As described above, the present invention automatically calculates and finds the deviation of the position accuracy of the high-precision laser processing device which is more than the allowable value due to the change with time, in accordance with the situation,
Since the alarm is issued, the operator of the processing apparatus can continuously perform precision processing without making any mistakes, so that its technical and economic effects are great.
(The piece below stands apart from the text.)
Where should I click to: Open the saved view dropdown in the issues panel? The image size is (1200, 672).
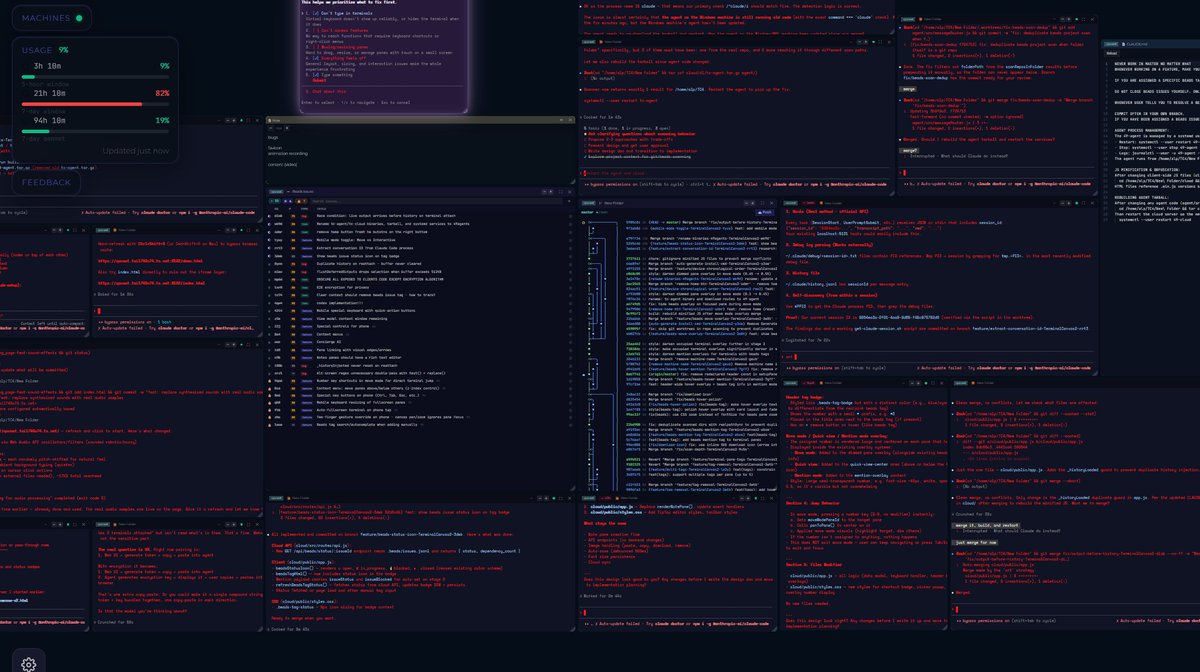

[Brief description of drawings]

FIG. 1 is a configuration diagram of an embodiment of the present invention.

FIG. 2 is a conventional process flow diagram before and after repair.

FIG. 3 is a basic block diagram of a conventional laser processing apparatus.

[Explanation of symbols]

 10 Wafer 11 Loader / Unloader 12 Wafer Stage 13 Wafer Alignment Detection Optical System 14 TV Camera 15 Illumination Light Source 16 TV Camera 17 Mirror 18, 19 Half Mirror 20 Objective Lens 30 Beam Positioner 31 Laser Oscillator 32 Laser Processing Optical System 33 Half Mirror 34 Mirror 35 Reflected light detector 40 Alignment mark

Claims (1)

[Claims] 1. A position data of a workpiece (10), comprising a laser oscillator (31), emitting weak light and receiving the reflected light by a reflected light detector (35) before performing laser processing. In the laser processing apparatus for performing laser processing by correcting the position of the workpiece (10) to the correct position based on the position data, and a new position data obtained by precisely measuring a plurality of specific points on the surface of the workpiece (10) in advance. Storage means (52) for storing the data of the positions of the plurality of specific points of the work piece (10) measured by the reflected light detection unit (35), the position data precisely measured in advance and the reflected light detection unit ( Comparing with the data measured in 35), the calculating means (53) for obtaining the difference data of the both, the comparing means (54) for judging whether the difference data is within a preset allowable value, the comparison The judgment by means (54) is And alarm means for generating an alarm signal when a volume value outside (55), the laser processing apparatus characterized by comprising a control means of the system (51) for controlling the above.